Die Computer waren alt, hatten aber Internetzugang. Jack rief sein Mailkonto auf und fand die Fotos im Posteingang. »Kann ich von hier ausdrucken?«, fragte er den Mann am Tresen.
»Ein Peso pro Seite.«
»Ich brauche Farbausdrucke.«
»Dann zwei Pesos.«
Der Mann sagte ihm, an welchen Drucker er die Bilder schicken sollte. Als sie fertig waren, loggte Jack sich aus und zahlte. Er betrachtete die Ausdrucke. Lidia hatte ein gutes Foto geschickt, auf dem Marina sich halb von der Kamera abgewandt hatte und nachdenklich wirkte. Patricias Bild war voller Lachen und Leben. »Gracias«, sagte Jack zu dem Mann am Tresen, dann gingen sie nach draußen.
»Was machen wir jetzt?«, fragte Bernardo.
»Ich bringe dich nach Hause. Dann fahre ich zum Konsulat, danach bringe ich der Polizei die Bilder.«
»Ich habe Angst, Jack.«
»Ich weiß. Aber wir tun das einzig Richtige. Sobald sie die Bilder haben, können sie verteilt werden. Irgendjemand muss etwas gesehen haben. Wie der Inspector gesagt hat: Morgen um diese Zeit –«
Bernardo packte Jacks Arm mit überraschender Kraft. Sein Gesicht war angespannt. »Wir müssen sie finden!«
»Wir werden sie finden. Steig ein.«
Bernardo blieb auf der Fahrt nach Hause stumm, Jack sah ihn nicht an. Einmal meinte er, einen leisen Schluchzer zu hören, wegen der Klimaanlage kaum vernehmbar, aber er war nicht sicher. Als sie zu Hause ankamen, waren Bernardos Augen noch roter als zuvor. Jack merkte, dass er ihn nicht länger ertrug. Er hielt vor dem Tor, ließ den Motor laufen und hoffte, Bernardo würde aussteigen.
»Jack, es tut mir leid.« Bernardos Stimme war fest.

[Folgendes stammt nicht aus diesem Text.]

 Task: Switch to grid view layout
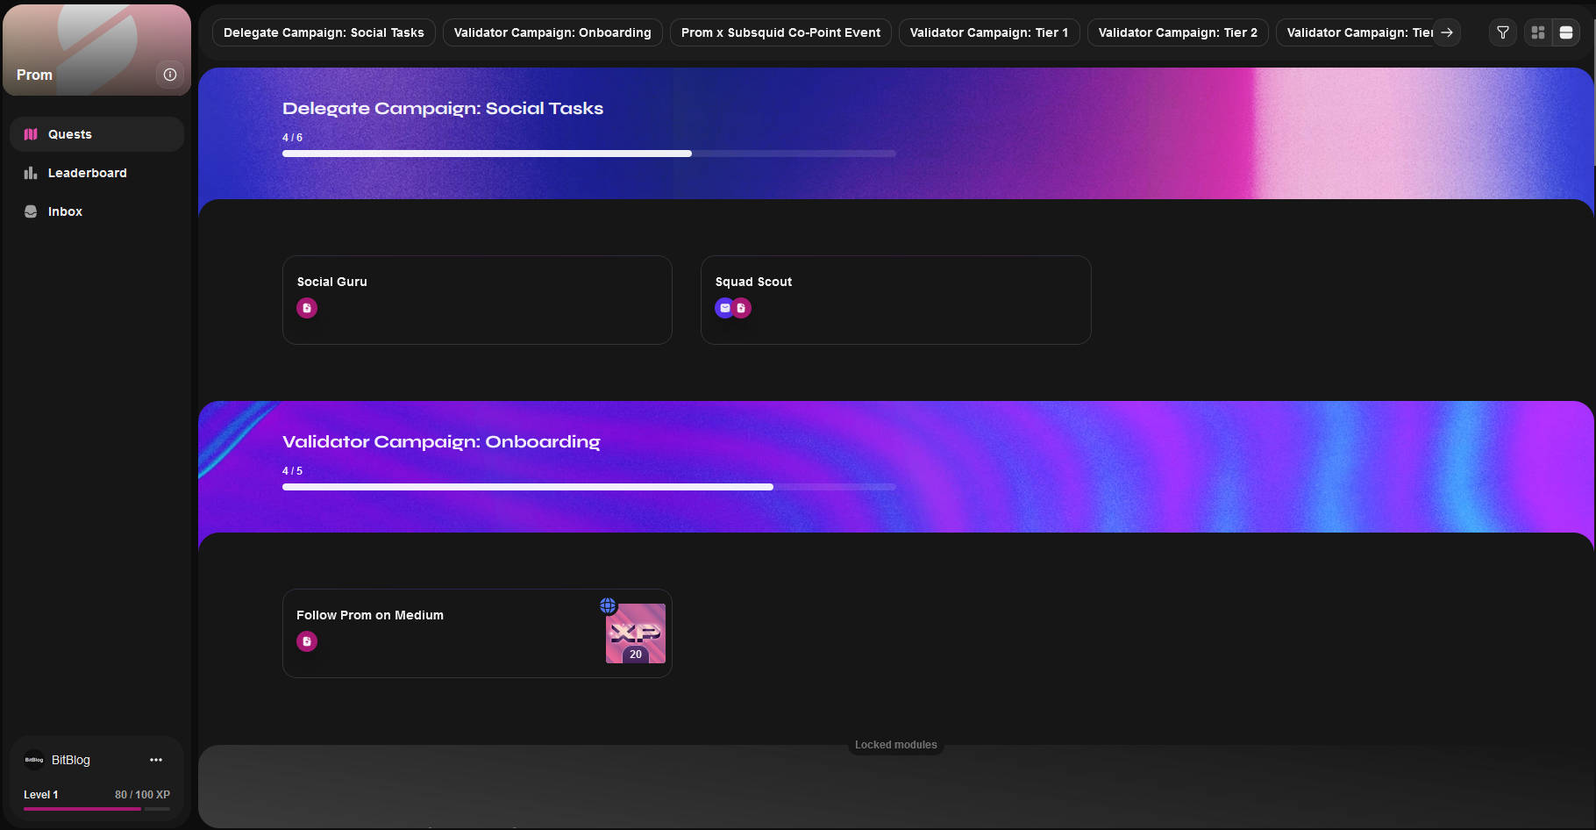click(1537, 32)
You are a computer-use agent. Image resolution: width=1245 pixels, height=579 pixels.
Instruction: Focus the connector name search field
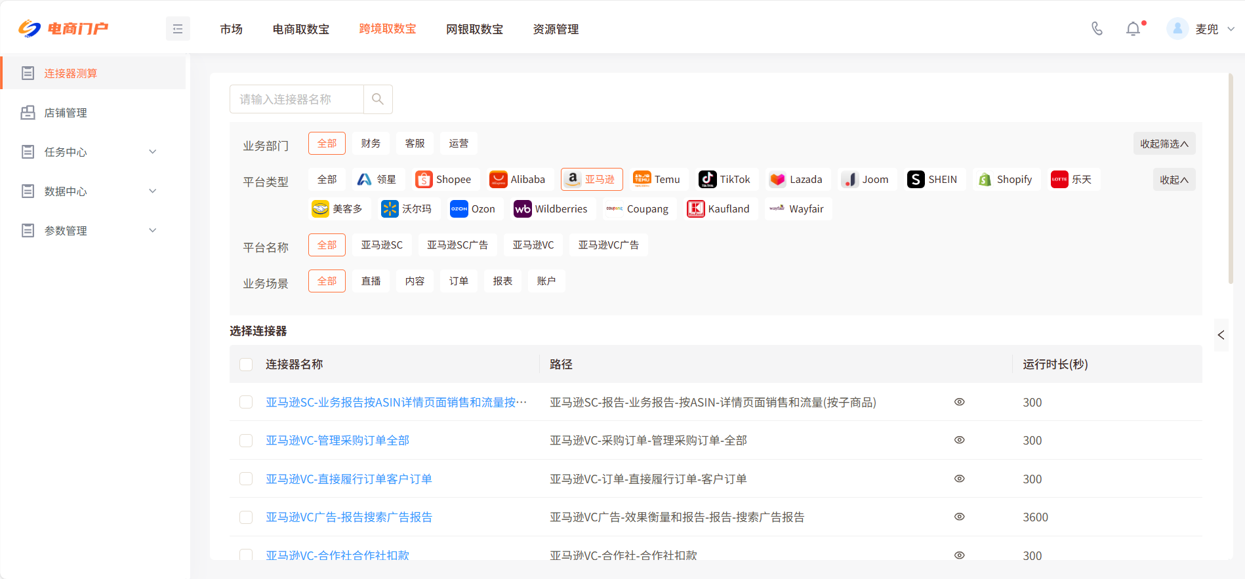pyautogui.click(x=296, y=99)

»Ich rufe an, sobald ich fertig bin«, erwiderte Jack. »Bis dahin halt dich an das, was der Inspector gesagt hat: Ruf Patricias Freunde an. Ruf ihr Handy an. Wenn es was Neues gibt, bevor ich wieder da bin, dann ruf mich an.«
»Buena suerte.«
»Es wird alles wieder gut«, sagte Jack. »Geh zu deiner Familie.«
Bernardo stieg aus dem Truck und warf die Tür zu. Jack wartete, bis er im Hof war, und fuhr dann los. Im Rückspiegel überprüfte er, ob Bernardo wieder herausgekommen war, sah ihn aber nicht.
Er griff zu seinem Handy, das im Becherhalter steckte, und rief Marinas Nummer an. Es klingelte fünf Mal, dann sprang die Mailbox an. Er hörte Marinas Stimme. »Marina, ich bin’s«, sagte er nach dem Ton. »Ich werde dich finden, Liebling. Wo immer du bist, pass auf dich auf, ich komme dich holen.«
Er legte auf und steckte das Handy in den Becherhalter zurück, wo er es im Blick hatte. Niemand rief an.